Well, yes and no. Several of us discussed this question offline, and this is what we came up with as a plan for getting started. We can certainly evolve this over time as we get a feel for what works well and what doesn't. And this is all definitely up for discussion if you have any ideas or input.
- We should do a new release of the parent project every time we bump a version in it.
- We should send an e-mail to the dev list every time we do a parent release.
- You don't need to update the parent version in every project every time it gets released. Maintainers of each of the four PE JVM processes (puppetserver, puppetdb, console, orchestrator) should decide when they want to bump to a new parent version, and should do it pretty much simultaneously on all of their main constituent services (e.g., for puppetserver, we'd bump the parent version in lockstep on puppetserver, file sync, and code manager, plus the ezbake composite packaging repo).
- It's probably not a huge deal if some of the non-leaf projects (trapperkeeper-jetty9, etc.) just have their parent updated opportunistically. It's really the repos where we have the most comprehensive and useful test suites that we want to be a bit more diligent about.
- Even though updating the parent is going to be a bit of hassle, it should be significantly less work than updating versions of individual components one at a time, and hopefully the subsequent whack-a-mole game goes away almost completely.

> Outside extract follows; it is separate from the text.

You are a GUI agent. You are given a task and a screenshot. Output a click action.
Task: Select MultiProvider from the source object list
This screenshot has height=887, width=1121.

After we try this out for a while and see how it goes, there are a few other ideas we batted around, but ultimately decided that they'd be too much work or too much risk to try right out of the gate:
- Use SNAPSHOT versions for the parent artifact. This would allow us to ensure that all projects got the newest changes to the parent project relatively shortly after it was modified. However, it would require some tight coordination of when to do a final release of the parent project prior to any OSS/PE release, and would come with all of the usual issues that make SNAPSHOTs so much fun to work with (non-deterministic builds, etc.)
- Write some tooling that knows how to go find and update the parent versions in all of the relevant repos. This probably wouldn't be all that hard, and definitely seems automatable... but it's not yet obvious that it wouldn't cause other problems, or that it would be worth the effort. So it seems like an option to keep in our back pocket for now.
Clojars.
After discussion, we decided to just list pe artifacts directly in the same parent project, and publish it to clojars. Some points discussed:
- OSS projects need to have a parent that is available on clojars or else people outside of PL (or not on the VPN) wouldn't be able to build and run them.
- Maintaining two separate parent projects (one for OSS, one for PE) is possible but seemed like unnecessary extra work.
- Since the parent project doesn't try to realize any of the dependencies - it only lists them - it doesn't hurt anything for there to be PE artifacts listed in the OSS parent project.
- If we include the PE artifacts in the parent project, there's no IP being exposed to the world beyond the PE artifact names and version numbers. Seems harmless.